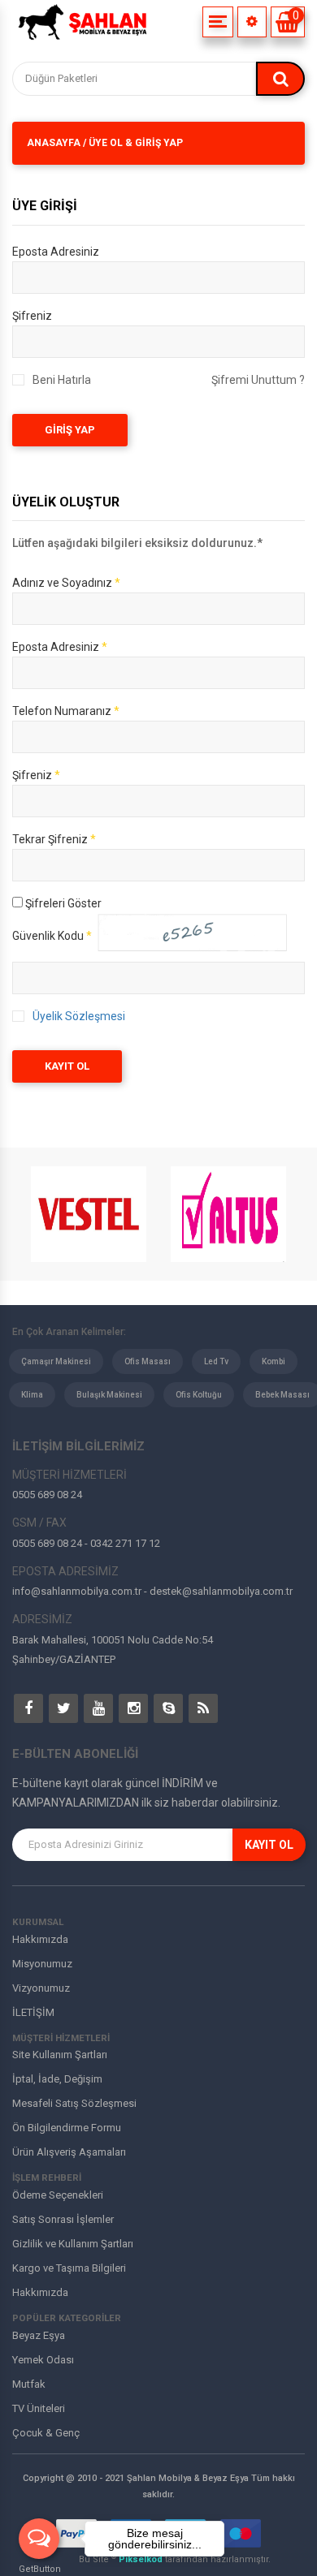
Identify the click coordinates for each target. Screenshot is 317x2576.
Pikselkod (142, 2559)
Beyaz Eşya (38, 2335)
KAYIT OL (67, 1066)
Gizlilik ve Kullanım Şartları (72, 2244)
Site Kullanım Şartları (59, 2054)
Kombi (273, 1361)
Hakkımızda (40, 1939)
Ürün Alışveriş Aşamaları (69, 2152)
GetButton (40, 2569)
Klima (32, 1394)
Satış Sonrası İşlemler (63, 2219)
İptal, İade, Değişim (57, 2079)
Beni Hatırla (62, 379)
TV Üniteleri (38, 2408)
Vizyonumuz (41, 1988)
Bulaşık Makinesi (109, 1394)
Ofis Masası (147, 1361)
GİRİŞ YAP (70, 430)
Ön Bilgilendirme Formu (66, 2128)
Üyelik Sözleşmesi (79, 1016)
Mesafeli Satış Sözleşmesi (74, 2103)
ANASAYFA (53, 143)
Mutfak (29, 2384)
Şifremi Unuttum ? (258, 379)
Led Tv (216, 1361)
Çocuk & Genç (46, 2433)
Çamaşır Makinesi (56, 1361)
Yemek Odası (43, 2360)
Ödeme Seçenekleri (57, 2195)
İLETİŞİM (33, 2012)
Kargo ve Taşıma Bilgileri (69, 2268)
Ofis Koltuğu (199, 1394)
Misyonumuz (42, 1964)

* * *

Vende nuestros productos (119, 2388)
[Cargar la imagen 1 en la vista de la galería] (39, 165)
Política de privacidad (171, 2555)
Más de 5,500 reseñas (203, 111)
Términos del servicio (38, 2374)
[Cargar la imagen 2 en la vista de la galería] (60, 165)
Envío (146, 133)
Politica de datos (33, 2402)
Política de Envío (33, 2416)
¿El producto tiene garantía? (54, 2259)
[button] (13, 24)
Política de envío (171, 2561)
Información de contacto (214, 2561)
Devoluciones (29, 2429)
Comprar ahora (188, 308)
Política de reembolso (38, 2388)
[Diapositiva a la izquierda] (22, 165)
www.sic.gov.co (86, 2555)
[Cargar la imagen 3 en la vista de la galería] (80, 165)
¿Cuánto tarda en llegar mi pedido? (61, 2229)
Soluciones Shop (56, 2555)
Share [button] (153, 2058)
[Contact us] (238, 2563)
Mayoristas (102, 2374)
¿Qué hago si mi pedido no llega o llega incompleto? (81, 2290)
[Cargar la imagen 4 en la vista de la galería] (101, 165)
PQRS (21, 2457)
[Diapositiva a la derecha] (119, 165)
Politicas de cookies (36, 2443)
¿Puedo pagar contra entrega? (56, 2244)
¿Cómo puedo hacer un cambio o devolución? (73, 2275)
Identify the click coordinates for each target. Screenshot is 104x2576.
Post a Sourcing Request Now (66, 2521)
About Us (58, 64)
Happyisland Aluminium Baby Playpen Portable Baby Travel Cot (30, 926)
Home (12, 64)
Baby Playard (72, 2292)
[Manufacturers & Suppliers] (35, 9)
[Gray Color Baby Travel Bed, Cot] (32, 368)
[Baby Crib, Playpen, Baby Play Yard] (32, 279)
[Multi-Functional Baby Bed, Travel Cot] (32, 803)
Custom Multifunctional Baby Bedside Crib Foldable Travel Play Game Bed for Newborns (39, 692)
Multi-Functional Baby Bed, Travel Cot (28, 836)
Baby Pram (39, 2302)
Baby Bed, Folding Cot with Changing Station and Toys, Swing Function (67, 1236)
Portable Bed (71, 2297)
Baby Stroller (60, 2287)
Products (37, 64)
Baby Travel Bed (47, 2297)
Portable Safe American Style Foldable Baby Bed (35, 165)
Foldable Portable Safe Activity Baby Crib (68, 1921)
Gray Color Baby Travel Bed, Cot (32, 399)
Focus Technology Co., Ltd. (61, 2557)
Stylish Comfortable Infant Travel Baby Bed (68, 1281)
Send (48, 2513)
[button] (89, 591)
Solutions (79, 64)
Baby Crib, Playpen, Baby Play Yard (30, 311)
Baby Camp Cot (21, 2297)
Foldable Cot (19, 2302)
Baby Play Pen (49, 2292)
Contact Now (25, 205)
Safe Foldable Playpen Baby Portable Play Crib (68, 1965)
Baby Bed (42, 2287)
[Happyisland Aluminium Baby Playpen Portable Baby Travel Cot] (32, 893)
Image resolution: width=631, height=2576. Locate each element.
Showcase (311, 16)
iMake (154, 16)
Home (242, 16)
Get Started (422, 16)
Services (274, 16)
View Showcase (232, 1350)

* * *

Show me every line in the data above that includes "Travel".

Happyisland Aluminium Baby Playpen Portable Baby Travel Cot (30, 926)
[Gray Color Baby Travel Bed, Cot] (32, 368)
[Multi-Functional Baby Bed, Travel Cot] (32, 803)
Custom Multifunctional Baby Bedside Crib Foldable Travel Play Game Bed for Newborns (39, 692)
Multi-Functional Baby Bed, Travel Cot (28, 836)
Baby Travel Bed (47, 2297)
Gray Color Baby Travel Bed, Cot (32, 399)
Stylish Comfortable Infant Travel Baby Bed (68, 1281)
[Happyisland Aluminium Baby Playpen Portable Baby Travel Cot] (32, 893)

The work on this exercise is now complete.